(Personally Malcolm – I think you did a smashing job!)
As a boy in Nairobi I was hooked by the Bond movies into anything spy related. I used to play at being the Man From Uncle with my blond friend Peter as Illya Kuryakin (Peter’s father Tony Harthoorn was the vet who looked after Joy Adamson’s lions and inspired the TV series Daktari).
One Saturday night Peter’s mother announced she was taking us to the drive in cinema to see a spy film. Fantastic, we thought. Derek Flint or Harry Palmer or, dare we be so lucky James Bond.
Imagine if you will , the horror of two eight year old boys on discovering that the promised spy movie did not star some hairy chested tough guy but a saccharin sweet blond bimbo called Doris Day and a short arse aussie called Rod Taylor (who was actually brilliant in The Dark of the Sun). And to top it all the film was called “The Spy in Lace Panties” eeyuck!!!
In homage to all the hairy chested tough guys – here is “A Spycar in Boxer Shorts”

Yes, while Malcolm has been replacing fuel tanks and differentials ROJ has been stripped, sand blasted, angle grinded, whacked, welded, sworn at, whacked and welded some more, stregnthened, straightened, zinc coated and hammerite coated, undersealed and oiled until you see before you the Terminator of Aston Martin chassis. This car will never rust again!

..looks more like a prototype Batmobile than Bond-mobile


I think i’ve got enough exhaust pipes now – including the new SS ones in the barn.

…Ah yes, a body should fit in here nicely!
In a previous entry I mentioned the problem with rusty bolts and screws – many of which broke while trying to remove them. The most troublesome was the wishbone bolt that sheared off

Malcolm had a whizzo idea – weld a head back onto the stub and then turn it out. 
A far more ambitious trick than I would have attempted, and one from a person who certainly does not lack confidence in his own artistry!

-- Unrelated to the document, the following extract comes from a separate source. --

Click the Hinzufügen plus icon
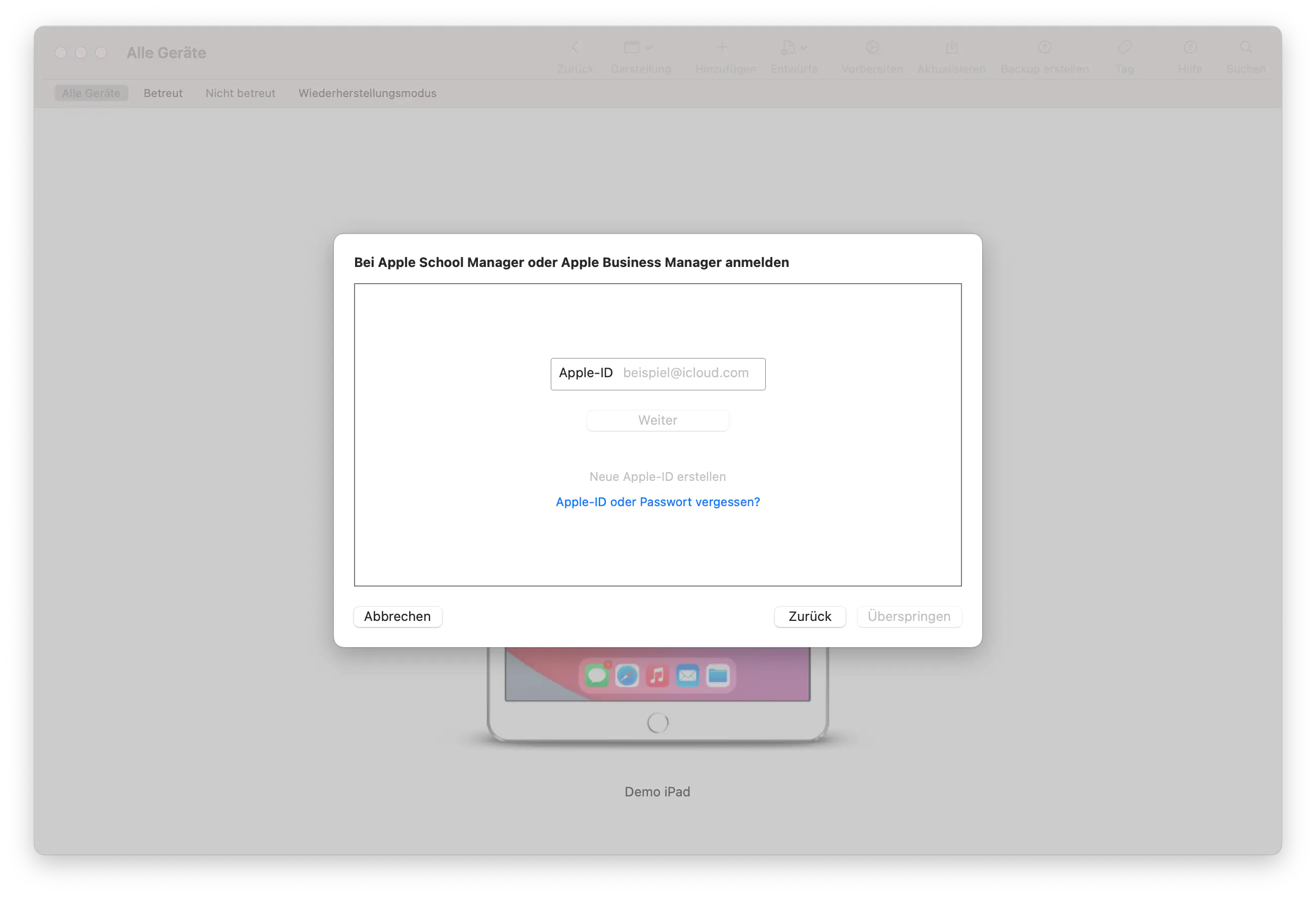 [x=723, y=54]
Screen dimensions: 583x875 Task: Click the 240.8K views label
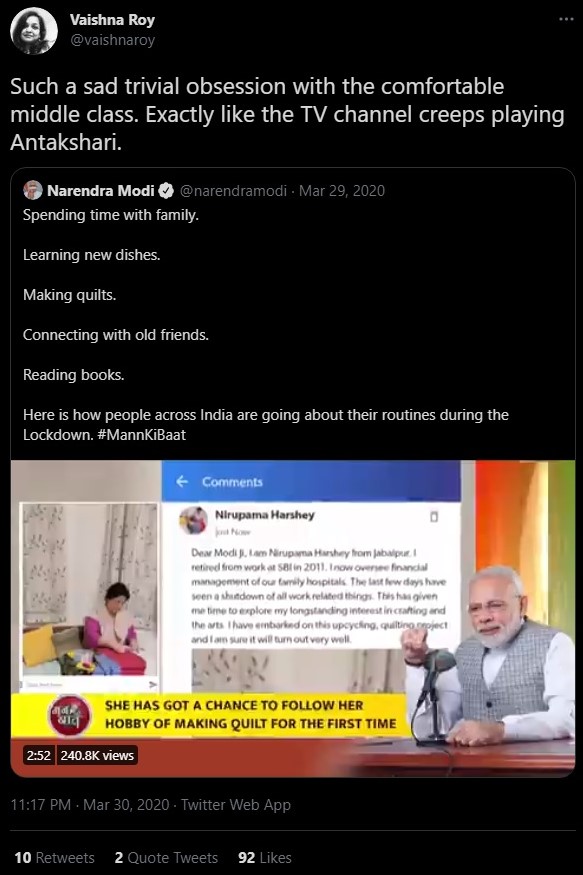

When we first fired up ROJ the fuel we put in went straight through the holes in the bottom of the tank (at a £ a litre I was on hands and knees soaking it up witrh a sponge!) Note the brand new tank behind the car.
So there we have it – all ready to start bolting the oily bits back on. In the front view you will see I have left the corner of the front chassis member unpainted – this is because the chassis number is stamped there – a photo of which will go into the restoration record with the concurrent engine number.
Later this month we are off to Santa Pod to watch fellow Aston Martin club members race their cars – next year perhaps ROJ will be among them.
Sadly My friend Peter Harthoorn died in his early thirties. He was remembered in a piece of music ‘Elegy for Peter Harthoorn’ by Australian composer Carl Vine.